━━━━━ Materials provided ━━━━━

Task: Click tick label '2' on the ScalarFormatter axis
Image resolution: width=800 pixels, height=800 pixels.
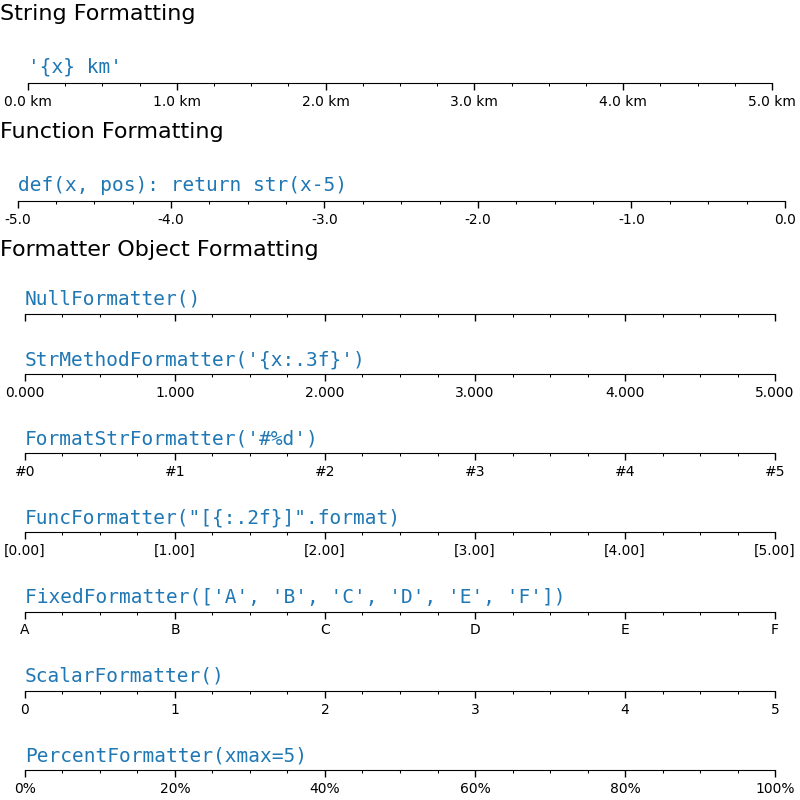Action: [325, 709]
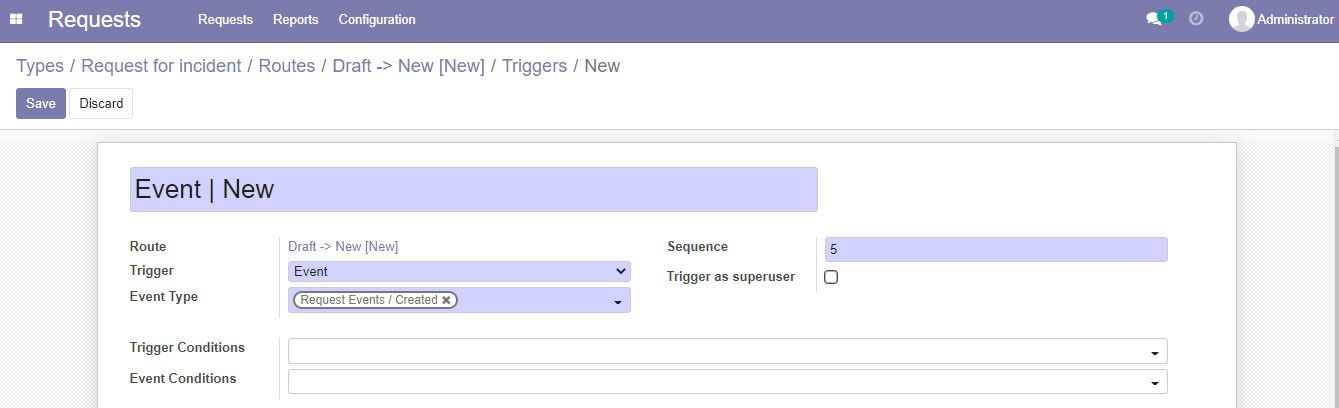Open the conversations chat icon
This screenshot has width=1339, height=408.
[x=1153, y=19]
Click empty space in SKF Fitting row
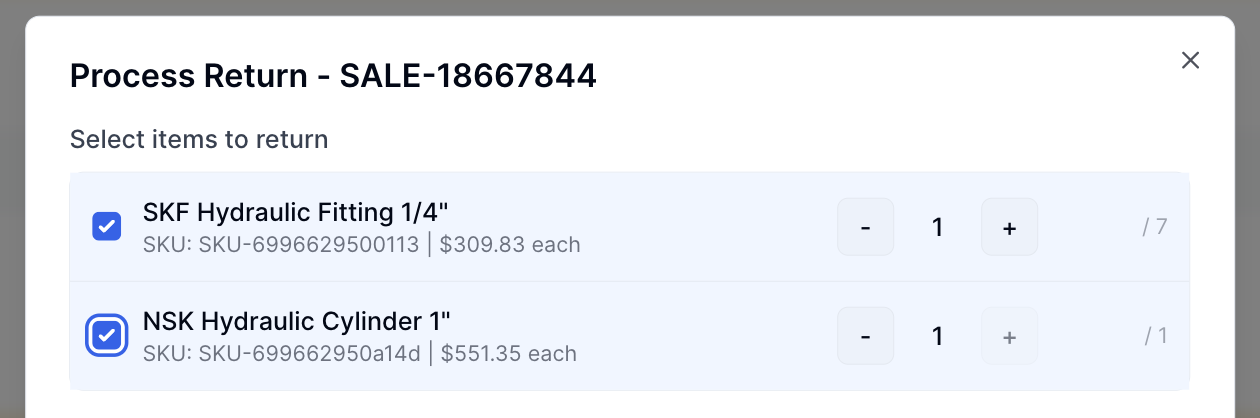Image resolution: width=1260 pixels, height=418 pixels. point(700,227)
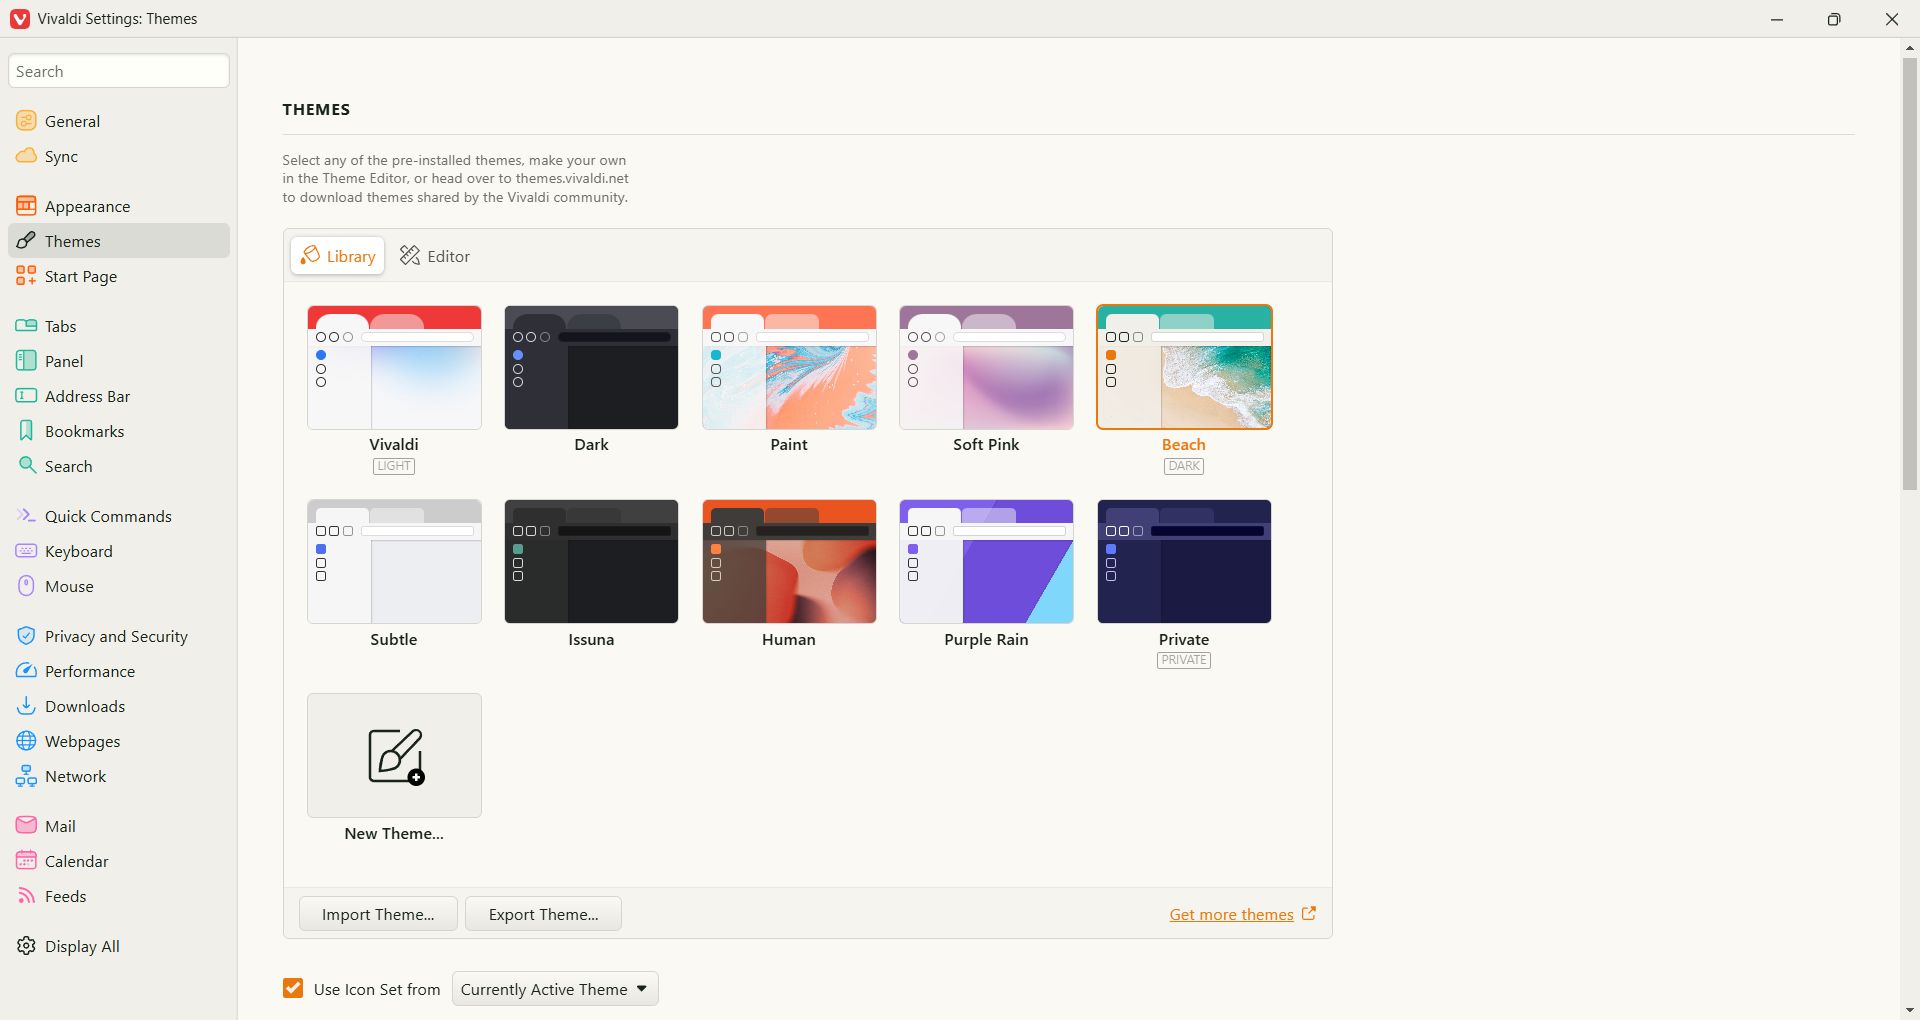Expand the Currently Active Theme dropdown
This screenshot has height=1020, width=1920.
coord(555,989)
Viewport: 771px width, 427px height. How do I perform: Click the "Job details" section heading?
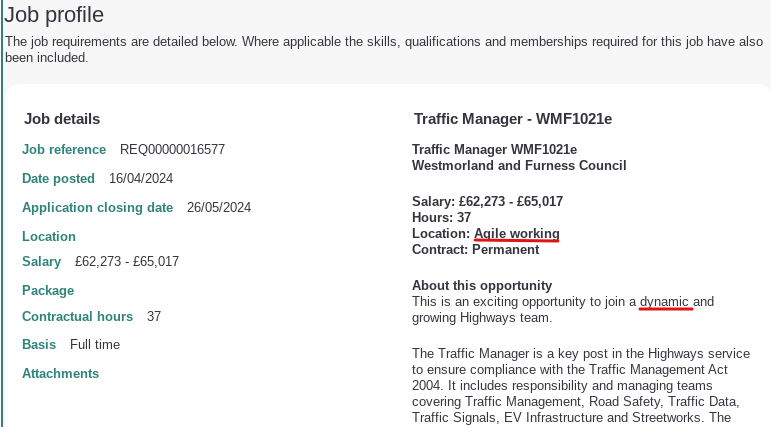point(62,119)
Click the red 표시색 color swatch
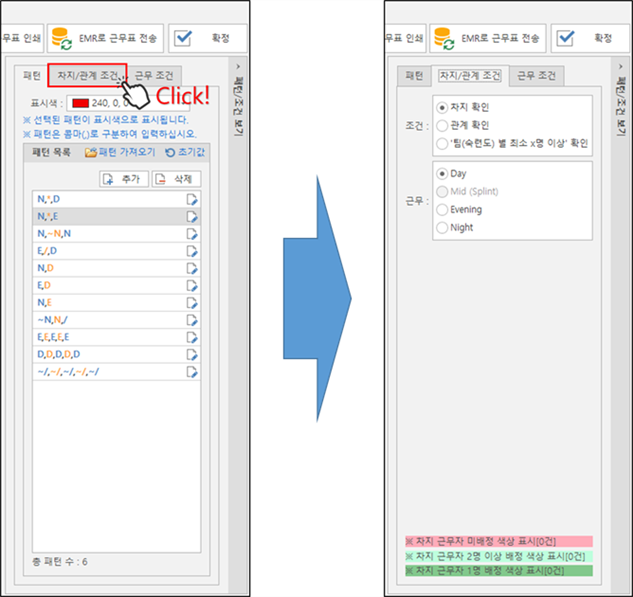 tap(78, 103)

━━━━━

Rewrite the material above, changing each "Click" to "Select" and keeping everything else unchanged. Omit the pictures.

Task: Select tick label '2' on the ScalarFormatter axis
Image resolution: width=800 pixels, height=800 pixels.
Action: [325, 709]
Open the conversations chat icon
This screenshot has width=1339, height=408.
[x=1153, y=19]
Select empty space in SKF Fitting row
Image resolution: width=1260 pixels, height=418 pixels. point(700,227)
Expand the Currently Active Theme dropdown
This screenshot has height=1020, width=1920.
coord(555,989)
Viewport: 771px width, 427px height. How do I perform: Select the "Job details" section heading?
point(62,119)
Select the red 표시색 color swatch
 tap(78, 103)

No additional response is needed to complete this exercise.